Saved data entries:
------------------------

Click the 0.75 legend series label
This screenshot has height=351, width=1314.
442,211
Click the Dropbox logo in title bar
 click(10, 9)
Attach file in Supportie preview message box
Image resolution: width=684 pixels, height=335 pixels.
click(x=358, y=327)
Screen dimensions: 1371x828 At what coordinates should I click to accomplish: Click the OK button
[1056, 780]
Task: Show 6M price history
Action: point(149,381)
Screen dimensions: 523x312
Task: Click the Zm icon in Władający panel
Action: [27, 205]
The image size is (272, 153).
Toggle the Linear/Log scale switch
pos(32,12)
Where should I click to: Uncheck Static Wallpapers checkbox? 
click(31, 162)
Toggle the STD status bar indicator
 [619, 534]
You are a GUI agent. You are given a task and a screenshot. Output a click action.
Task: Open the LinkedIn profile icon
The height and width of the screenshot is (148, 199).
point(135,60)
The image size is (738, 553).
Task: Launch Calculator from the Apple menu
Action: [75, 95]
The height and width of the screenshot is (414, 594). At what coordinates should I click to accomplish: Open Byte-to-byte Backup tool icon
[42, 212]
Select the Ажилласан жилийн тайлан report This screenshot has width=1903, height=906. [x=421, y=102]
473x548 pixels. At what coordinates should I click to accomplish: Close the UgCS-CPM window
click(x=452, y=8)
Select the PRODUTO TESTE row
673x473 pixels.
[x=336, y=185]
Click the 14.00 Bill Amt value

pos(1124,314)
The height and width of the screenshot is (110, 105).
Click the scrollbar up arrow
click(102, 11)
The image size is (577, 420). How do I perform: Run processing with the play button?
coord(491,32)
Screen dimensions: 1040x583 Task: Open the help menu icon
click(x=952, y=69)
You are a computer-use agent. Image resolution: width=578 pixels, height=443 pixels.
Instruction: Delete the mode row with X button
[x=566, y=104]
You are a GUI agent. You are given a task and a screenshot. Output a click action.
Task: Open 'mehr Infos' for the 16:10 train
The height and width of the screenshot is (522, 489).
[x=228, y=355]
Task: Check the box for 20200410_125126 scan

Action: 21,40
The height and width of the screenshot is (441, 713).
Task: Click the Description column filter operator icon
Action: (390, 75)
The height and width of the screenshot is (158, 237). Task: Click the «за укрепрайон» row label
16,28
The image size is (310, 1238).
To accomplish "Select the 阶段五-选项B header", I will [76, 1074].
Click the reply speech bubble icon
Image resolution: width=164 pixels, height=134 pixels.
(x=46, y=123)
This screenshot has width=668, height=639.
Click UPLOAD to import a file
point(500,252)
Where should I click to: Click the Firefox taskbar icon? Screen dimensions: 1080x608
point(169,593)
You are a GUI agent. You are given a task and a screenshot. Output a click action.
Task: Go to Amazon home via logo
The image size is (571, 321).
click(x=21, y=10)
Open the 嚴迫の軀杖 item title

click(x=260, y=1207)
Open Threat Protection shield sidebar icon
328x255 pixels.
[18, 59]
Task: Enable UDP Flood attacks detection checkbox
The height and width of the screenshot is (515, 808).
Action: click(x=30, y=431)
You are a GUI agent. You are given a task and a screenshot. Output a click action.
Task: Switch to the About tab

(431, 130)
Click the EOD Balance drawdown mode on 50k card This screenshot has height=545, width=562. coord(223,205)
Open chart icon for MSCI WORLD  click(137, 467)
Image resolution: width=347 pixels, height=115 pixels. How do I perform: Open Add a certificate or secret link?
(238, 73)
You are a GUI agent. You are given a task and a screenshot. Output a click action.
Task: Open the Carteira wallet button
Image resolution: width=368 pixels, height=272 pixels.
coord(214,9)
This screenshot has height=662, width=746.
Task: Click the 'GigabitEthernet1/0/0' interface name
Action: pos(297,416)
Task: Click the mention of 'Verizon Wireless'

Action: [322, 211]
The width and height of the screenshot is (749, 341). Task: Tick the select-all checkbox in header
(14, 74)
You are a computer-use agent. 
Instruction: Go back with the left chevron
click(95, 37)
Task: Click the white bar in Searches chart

------------------------

__Assignment__
Say how many lines of the records contain the word "chart", and give no other output.

__Response area__
2